━━ Material provided ━━

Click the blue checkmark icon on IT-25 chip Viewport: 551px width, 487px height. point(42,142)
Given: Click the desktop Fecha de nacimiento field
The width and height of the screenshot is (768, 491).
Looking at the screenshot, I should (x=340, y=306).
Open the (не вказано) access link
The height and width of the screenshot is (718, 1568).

━━━
━━ Material provided ━━

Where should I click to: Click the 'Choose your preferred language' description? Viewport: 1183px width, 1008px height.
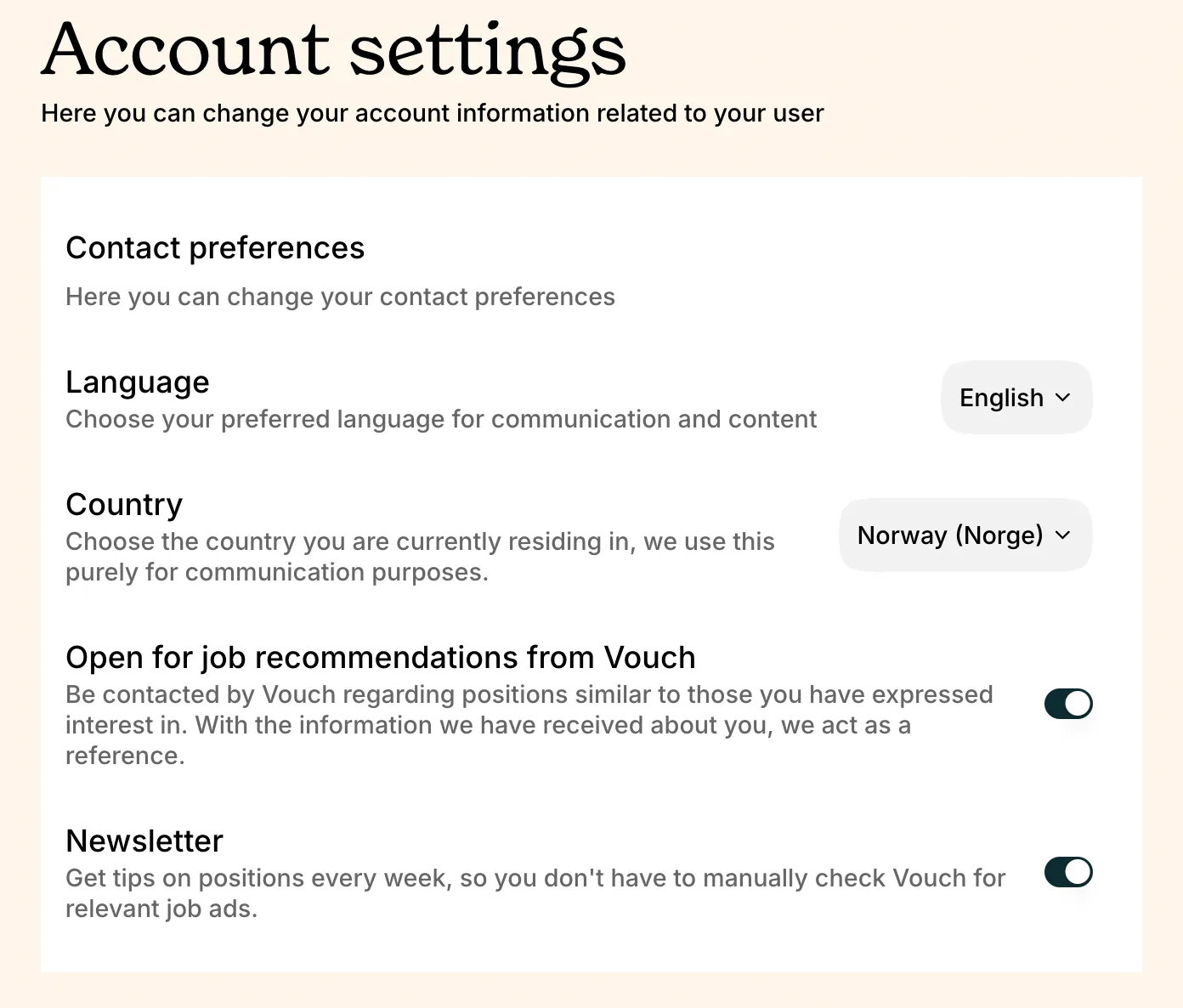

━━━

** What you have to do **
Please format the lines starting with the line containing "Given: Click the" and going on through the line containing "The height and" as a JSON list of strings, one string per line, leaving out any blank lines.

** Answer in full **
[
  "Given: Click the desktop Fecha de nacimiento field",
  "The width and height of the screenshot is (768, 491).",
  "Looking at the screenshot, I should (x=340, y=306).",
  "Open the (не вказано) access link",
  "The height and width of the screenshot is (718, 1568)."
]